A better strategy is to collect the needed MIBs in separate directories for each class of devices.

Requirements

  • Perl
    • Including Monitoring::Plugin
  • Standard Net-SNMP tools for snmpget et al.
  • Recommended: MIB files for your devices
    • While using numeric OIDs/values works, the user experience is much better when using MIBs.

License

GNU Affero General Public License v3.0 (AGPLv3)

For more information, see:

https://www.gnu.org/licenses/agpl-3.0.html

https://choosealicense.com/licenses/agpl-3.0/

Limitations

This utility is not intended for checking thresholds such as fan speeds etc, use the original check_snmp plugin for that.

Usage

While the arguments are heavily inspired by the original check_snmp plugin, the behavior might differ.

See the help as shown by ./check_snmp_state -h for the complete set of arguments.

To debug issues, it's recommended to run manually using the -vv option to enable verbose/debug output.

Examples

Check memory device health on a Lenovo XClarity equipped server

Check all memoryHealthStatus items, this uses snmpbulkwalk.

We expect Normal to signify an OK state.
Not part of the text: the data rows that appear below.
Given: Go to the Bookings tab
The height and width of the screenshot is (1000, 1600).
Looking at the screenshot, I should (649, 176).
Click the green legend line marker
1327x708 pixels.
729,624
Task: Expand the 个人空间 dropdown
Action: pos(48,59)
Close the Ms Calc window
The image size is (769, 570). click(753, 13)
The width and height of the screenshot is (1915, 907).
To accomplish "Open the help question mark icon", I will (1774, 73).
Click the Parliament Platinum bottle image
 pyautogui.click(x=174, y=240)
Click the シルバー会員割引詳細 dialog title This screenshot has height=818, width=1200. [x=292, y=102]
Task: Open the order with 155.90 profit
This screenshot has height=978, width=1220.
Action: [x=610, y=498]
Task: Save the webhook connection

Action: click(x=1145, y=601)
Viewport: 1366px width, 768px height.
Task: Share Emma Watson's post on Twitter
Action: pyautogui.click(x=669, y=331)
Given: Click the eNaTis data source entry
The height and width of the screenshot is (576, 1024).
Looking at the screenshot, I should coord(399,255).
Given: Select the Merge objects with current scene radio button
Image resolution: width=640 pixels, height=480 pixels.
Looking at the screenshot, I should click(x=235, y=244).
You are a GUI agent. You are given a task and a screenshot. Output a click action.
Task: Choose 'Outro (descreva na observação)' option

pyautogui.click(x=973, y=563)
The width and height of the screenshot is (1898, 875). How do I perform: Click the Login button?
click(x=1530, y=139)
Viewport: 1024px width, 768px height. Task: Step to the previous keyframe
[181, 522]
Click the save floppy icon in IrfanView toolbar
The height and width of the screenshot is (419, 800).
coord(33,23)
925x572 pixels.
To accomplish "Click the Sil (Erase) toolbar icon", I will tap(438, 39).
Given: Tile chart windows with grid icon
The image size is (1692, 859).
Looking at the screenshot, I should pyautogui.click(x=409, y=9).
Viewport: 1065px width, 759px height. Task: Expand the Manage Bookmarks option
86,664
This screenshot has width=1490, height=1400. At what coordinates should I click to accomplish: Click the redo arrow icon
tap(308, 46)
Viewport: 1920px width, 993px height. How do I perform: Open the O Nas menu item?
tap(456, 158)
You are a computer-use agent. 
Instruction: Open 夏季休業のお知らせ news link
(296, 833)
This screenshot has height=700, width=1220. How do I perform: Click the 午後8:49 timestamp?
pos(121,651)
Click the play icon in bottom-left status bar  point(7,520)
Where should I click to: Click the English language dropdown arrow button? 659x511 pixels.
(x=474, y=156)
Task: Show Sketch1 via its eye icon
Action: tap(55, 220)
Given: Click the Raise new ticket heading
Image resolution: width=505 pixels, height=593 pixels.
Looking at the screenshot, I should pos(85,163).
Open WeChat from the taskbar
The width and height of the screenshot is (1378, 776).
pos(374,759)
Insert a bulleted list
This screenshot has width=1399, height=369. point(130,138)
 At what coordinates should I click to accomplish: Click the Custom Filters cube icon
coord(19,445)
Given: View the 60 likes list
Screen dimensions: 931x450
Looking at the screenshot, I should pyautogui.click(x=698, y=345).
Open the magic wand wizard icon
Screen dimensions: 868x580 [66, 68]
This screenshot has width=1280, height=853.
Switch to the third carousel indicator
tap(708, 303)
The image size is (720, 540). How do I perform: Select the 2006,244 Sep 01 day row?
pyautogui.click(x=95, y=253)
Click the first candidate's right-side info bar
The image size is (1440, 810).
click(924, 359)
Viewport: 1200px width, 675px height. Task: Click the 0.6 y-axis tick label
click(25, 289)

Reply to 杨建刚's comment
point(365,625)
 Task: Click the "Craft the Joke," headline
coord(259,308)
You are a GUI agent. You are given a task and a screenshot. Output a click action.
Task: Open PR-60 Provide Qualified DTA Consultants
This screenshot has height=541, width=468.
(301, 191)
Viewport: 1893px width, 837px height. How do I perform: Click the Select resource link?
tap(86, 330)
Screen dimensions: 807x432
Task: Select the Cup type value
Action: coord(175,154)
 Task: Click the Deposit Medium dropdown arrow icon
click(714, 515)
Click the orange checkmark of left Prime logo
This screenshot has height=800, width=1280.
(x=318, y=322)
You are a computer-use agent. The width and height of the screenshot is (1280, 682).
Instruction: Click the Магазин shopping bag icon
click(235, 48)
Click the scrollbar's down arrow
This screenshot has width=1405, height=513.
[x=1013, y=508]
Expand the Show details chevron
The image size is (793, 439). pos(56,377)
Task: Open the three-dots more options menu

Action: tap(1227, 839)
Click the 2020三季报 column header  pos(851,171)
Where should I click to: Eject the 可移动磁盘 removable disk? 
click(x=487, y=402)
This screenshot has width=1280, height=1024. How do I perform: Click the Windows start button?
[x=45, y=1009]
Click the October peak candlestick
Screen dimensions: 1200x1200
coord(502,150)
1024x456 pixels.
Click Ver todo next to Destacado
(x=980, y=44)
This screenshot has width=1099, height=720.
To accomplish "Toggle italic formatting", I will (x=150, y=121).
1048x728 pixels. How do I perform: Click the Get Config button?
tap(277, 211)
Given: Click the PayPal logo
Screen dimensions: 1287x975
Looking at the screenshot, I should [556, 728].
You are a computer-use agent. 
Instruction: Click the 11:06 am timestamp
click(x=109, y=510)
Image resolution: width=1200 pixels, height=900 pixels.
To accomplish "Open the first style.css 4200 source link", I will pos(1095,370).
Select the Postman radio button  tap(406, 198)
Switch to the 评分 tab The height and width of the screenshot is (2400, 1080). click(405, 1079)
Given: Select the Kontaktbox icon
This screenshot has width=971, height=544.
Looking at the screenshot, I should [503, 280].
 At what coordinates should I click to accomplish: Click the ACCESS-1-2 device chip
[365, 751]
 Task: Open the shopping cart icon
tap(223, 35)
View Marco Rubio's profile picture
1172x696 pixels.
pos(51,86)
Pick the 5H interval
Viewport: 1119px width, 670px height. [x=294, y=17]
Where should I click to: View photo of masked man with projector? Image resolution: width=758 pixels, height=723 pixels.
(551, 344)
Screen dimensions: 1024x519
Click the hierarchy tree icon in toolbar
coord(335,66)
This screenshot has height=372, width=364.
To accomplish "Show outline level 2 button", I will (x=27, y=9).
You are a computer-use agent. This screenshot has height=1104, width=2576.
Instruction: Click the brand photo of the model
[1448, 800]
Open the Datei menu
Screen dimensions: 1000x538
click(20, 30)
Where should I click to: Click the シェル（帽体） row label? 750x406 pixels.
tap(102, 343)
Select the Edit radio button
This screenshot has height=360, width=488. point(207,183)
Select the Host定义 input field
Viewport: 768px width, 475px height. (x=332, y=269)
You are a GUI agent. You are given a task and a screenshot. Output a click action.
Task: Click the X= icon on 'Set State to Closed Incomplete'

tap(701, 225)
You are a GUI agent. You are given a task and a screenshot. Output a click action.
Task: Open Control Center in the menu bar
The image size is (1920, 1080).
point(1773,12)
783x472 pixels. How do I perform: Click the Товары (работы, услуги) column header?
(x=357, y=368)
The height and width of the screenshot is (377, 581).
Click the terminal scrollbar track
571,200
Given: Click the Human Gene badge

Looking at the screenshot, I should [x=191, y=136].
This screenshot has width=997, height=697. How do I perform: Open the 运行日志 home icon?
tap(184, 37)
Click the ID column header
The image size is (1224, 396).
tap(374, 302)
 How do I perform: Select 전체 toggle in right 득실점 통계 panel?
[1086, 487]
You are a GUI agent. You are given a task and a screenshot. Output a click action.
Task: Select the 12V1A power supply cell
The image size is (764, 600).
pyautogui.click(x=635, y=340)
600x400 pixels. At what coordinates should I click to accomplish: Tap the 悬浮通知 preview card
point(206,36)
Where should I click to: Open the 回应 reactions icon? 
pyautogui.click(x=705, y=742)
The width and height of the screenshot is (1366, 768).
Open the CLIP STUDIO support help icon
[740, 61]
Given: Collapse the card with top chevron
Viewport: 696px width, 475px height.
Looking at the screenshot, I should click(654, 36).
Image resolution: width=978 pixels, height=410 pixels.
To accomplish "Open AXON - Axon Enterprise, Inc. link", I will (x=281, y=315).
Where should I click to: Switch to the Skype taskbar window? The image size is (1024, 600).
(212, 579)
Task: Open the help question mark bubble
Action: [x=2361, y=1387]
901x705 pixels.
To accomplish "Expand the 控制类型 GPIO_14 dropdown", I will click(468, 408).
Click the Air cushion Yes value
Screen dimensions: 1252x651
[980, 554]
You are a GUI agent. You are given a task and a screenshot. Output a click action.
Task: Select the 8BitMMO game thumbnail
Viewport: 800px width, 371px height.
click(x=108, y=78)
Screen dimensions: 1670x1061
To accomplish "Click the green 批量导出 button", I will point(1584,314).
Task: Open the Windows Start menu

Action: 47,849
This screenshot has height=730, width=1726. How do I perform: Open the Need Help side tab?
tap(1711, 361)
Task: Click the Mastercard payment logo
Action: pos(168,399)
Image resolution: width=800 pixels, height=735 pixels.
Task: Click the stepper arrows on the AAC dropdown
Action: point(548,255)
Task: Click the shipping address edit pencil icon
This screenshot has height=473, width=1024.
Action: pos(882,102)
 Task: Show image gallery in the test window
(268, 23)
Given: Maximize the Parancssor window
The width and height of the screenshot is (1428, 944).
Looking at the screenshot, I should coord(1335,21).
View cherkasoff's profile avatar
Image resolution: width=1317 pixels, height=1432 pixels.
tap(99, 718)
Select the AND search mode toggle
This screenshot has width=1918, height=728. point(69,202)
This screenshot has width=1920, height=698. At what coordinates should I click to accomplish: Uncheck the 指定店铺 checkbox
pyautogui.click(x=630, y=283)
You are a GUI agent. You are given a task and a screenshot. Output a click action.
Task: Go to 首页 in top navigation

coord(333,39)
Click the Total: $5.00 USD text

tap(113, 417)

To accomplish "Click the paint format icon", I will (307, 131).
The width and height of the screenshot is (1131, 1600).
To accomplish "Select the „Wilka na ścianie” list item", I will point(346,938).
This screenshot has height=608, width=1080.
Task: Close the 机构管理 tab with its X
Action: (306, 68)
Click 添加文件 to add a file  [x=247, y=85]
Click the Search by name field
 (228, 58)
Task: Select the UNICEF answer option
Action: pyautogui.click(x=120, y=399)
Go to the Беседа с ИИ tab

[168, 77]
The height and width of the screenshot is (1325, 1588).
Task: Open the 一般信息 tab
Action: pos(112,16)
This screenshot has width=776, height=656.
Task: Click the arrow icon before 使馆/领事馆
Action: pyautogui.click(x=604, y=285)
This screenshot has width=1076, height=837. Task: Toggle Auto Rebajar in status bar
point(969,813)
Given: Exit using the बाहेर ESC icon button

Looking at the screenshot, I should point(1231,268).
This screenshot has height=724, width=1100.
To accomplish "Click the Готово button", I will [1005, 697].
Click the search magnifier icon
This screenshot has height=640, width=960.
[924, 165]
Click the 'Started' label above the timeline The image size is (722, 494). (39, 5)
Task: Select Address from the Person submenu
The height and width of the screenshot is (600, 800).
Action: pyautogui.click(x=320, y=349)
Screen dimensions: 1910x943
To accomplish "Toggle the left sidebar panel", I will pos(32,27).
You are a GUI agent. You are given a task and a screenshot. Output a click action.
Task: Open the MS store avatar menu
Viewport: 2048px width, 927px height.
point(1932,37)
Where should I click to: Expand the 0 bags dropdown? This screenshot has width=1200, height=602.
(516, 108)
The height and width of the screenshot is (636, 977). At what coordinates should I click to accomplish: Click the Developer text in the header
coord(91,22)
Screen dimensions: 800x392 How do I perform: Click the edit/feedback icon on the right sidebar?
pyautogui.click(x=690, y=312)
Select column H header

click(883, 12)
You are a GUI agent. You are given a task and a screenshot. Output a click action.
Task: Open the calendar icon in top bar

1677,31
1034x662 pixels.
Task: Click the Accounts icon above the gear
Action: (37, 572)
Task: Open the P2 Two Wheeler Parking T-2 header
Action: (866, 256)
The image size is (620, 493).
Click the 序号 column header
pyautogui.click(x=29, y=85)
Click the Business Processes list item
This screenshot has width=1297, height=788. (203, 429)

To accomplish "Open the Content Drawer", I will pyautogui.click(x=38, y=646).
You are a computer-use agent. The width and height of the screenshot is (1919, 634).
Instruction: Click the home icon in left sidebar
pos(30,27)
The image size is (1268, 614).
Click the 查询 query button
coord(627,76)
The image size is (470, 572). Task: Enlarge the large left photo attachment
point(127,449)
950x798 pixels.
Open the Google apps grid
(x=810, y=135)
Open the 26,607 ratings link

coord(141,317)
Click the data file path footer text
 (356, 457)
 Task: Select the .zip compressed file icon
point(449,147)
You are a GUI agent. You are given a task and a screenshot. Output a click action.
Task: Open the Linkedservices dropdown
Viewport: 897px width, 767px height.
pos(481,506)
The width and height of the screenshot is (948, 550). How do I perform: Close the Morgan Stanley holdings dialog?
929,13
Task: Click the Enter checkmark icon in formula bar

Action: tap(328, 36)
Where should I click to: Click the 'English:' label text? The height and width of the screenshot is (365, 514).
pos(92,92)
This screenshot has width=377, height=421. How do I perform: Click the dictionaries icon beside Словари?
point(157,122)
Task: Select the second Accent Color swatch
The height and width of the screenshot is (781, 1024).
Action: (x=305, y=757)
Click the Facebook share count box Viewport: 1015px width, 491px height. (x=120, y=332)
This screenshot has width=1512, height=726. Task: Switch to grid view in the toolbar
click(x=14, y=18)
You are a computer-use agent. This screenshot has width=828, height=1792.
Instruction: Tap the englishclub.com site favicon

Everything else will get an CRITICAL status with the extra tag UNDEFINED in the output.

Since newer XClarity firmwares only supports SNMP v3, that's what we use.

$ ./check_snmp_state -M /path/to/mibs/lenovo/xcc -P 3 -U snmpuser \
  -H hostname-xcc -O Normal -W -o LENOVO-XCC-MIB::memoryHealthStatus
SNMP_STATE OK - 6 OK
OK: LENOVO-XCC-MIB::memoryHealthStatus.1 Normal
OK: LENOVO-XCC-MIB::memoryHealthStatus.2 Normal
OK: LENOVO-XCC-MIB::memoryHealthStatus.3 Normal
OK: LENOVO-XCC-MIB::memoryHealthStatus.4 Normal
OK: LENOVO-XCC-MIB::memoryHealthStatus.5 Normal
OK: LENOVO-XCC-MIB::memoryHealthStatus.6 Normal

Check memory device health on a Dell iDRAC equipped server

Check all memoryDeviceStatus items. This uses snmpbulkwalk. Here we leverage that the MIB file enumerates the status, so we can actually tell the plugin what to expect as ok/warning/critical states.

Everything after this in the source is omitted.